Google Pixel 7 Pro: first impressions
Although I despise cutouts and holes in smartphone screens I bought a Google Pixel 7 Pro Obsidian Black to replace my old Pixel 4 XL.
I hoped the Google Store would send me a discount but it never happened, I should have taken advantage of the Black Friday promotion just after the device's release. Anyway, I've been using the Pixel 7 Pro for the past week or so and these are my initial impressions.
For my daily driver smartphone I've always wanted a high-specced, supported, Google-made flagship featuring the Google experience, so the Pixel 7 Pro was an obvious replacement for my end of life Pixel 4 XL.
I could have waited a few months for the upcoming Pixel 8 Pro but the early rumors hinted at a smaller screen. My ageing eyesight strongly prefers large screens, which made a difference in favor of the Pixel 7 Pro.
Another reason not to delay the purchase is that, much as I despise screen cutouts and holes, this design fad is likely here to stay for at least one product generation or two. Getting the Pixel 7 Pro minimizes screen defacement while letting me weather the storm and wait for more tasteful design trends.
Finally, I wanted the Pixel 7 Pro because I was eager to try astrophotography with better optical zoom, 5X versus 2X of the Pixel 4 XL.
After several days the screen hole isn't bothering me as much as I expected. A related feature the reviewers of the Pixel 7 Pro frowned upon but I don't mind is the curved screen. It's not much noticeable to me and the thin bezel is enough to prevent most of the inadvertent screen touches.
The cheap, plastic touch of the screen is unusual but I guess this is the kind of tactile experience the material of curved panels is supposed to give. Still, it contrasts with the thicker glass feel of the Pixel 4 XL screen.
Speaking of the screen, the integrated fingerprint reader is okay but not as accurate and fast as I hoped. I'll miss the lightning fast and accurate screen unlock of the Pixel 4 XL. I think I won't turn on face unlock on the Pixel 7 Pro as it's not supported for biometric authentication, so it may not help much.

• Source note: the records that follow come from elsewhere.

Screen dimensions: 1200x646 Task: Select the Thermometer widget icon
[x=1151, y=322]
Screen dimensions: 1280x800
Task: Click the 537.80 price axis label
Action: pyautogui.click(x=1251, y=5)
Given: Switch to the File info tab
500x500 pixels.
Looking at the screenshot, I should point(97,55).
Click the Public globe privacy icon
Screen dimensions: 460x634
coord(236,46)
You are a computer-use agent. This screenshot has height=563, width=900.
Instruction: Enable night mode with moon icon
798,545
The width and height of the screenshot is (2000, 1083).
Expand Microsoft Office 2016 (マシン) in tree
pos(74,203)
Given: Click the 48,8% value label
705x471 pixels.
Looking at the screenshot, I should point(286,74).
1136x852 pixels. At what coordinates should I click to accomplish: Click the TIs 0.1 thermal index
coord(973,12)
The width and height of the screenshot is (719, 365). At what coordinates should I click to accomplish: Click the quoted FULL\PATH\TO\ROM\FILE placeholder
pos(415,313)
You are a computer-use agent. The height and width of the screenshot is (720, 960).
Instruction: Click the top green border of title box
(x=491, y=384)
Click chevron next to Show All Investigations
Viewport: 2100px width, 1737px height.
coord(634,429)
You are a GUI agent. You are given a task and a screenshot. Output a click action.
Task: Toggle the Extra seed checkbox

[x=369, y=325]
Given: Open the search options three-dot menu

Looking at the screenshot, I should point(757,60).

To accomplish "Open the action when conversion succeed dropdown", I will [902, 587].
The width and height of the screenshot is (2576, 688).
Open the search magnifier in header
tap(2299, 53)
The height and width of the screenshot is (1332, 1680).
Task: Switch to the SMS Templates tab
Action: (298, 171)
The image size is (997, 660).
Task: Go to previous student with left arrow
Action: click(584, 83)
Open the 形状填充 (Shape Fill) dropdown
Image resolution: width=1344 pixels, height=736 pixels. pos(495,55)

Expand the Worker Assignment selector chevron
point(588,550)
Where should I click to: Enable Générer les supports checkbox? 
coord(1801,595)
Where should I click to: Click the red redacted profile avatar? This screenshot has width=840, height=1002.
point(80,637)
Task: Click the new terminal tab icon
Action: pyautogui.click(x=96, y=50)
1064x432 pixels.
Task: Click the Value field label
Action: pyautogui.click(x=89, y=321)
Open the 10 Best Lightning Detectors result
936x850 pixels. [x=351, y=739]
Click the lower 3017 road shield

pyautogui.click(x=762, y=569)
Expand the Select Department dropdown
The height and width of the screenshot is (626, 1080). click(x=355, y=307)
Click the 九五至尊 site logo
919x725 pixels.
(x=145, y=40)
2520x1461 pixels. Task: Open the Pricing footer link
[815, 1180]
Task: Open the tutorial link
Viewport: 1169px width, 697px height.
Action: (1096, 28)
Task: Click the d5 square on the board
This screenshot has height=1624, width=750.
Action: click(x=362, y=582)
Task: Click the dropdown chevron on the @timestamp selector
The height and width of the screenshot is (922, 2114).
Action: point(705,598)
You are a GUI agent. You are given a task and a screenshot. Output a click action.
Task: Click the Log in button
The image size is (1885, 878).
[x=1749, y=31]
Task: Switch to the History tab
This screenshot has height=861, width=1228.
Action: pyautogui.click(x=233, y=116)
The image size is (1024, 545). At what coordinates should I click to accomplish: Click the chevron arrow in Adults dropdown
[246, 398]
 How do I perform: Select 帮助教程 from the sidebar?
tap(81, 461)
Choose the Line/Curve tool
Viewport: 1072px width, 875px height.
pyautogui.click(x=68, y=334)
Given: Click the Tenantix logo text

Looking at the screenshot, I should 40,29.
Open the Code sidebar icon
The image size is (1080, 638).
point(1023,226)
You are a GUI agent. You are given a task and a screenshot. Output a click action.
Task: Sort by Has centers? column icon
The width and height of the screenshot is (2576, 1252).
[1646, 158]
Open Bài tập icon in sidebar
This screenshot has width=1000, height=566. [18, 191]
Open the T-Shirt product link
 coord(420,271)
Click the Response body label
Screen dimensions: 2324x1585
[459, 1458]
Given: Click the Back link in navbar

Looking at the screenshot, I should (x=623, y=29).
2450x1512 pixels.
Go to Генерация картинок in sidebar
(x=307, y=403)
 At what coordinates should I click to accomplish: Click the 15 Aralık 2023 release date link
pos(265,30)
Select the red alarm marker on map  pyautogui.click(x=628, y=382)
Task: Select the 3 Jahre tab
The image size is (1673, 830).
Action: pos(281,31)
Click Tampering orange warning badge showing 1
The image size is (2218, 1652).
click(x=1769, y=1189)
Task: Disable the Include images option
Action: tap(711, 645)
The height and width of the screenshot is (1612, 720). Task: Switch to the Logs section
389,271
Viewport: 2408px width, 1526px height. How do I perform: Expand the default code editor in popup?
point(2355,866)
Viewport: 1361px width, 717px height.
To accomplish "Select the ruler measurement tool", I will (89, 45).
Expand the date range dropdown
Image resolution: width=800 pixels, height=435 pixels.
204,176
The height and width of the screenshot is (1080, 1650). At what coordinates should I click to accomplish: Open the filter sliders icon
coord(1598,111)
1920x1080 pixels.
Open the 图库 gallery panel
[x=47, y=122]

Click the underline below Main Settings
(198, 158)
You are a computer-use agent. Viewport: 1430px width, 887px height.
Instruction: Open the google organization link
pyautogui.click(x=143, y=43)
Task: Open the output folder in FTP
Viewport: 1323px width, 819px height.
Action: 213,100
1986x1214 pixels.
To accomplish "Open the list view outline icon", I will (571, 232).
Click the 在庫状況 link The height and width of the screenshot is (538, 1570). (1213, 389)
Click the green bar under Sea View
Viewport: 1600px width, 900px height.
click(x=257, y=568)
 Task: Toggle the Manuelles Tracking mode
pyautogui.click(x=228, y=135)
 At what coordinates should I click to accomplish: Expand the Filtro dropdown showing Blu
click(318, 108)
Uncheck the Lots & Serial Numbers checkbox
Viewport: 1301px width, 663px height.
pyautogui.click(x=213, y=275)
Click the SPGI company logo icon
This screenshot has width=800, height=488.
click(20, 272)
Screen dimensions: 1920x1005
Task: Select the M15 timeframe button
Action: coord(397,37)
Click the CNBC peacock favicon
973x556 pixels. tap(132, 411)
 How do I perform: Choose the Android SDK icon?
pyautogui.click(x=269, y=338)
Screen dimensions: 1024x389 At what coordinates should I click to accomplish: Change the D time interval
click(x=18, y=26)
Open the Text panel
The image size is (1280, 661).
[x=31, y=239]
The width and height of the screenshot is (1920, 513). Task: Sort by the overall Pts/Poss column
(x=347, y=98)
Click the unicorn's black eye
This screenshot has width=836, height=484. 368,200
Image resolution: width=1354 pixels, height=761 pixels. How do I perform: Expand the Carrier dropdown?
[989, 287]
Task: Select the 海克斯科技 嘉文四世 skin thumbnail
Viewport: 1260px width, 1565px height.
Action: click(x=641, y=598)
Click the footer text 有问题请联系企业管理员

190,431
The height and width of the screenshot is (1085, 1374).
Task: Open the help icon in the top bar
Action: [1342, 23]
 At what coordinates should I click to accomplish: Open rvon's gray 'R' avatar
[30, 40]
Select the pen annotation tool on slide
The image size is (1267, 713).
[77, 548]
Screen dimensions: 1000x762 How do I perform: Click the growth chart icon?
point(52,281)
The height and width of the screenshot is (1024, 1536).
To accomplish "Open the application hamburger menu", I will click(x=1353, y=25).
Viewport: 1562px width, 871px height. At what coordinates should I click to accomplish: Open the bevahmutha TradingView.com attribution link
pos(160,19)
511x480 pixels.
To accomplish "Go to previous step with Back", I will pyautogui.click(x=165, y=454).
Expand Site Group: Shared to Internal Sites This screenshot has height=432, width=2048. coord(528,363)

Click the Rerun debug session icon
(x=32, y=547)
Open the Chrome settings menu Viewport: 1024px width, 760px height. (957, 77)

Another love or hate design feature is the sensor pod. So far I'm in the don't mind camp.
While optical zoom is important to me, I'm liking the 0.5 X wide angle lens too which, until last year, I didn't have a use for. Then I did a dream trip to the Space Coast and a wide angle lens would have come in handy for photographing space technology subjects.
In ordinary use the Pixel 7 Pro doesn't seem much faster than the Pixel 4 XL, but the former makes a difference for resource-intensive apps and runs them more smoothly, with less lag and jankiness.
On the Pixel 4 XL I was already using Android 13, the same version currently on the Pixel 7 Pro, so there are no significant differences.
The experience of setting up the Pixel 7 Pro, configuring the apps, and performing system updates was similar too. It took 6-8 hours most of which spent migrating banking and credential management apps, each with its own complicated, idiosyncratic, and poorly documented migration procedure.
The Android system updates were excruciatingly slow when setting up the Pixel 7 Pro, most likely because they were large and highly I/O bound.
Aside from these issues, I like Google's Android skin.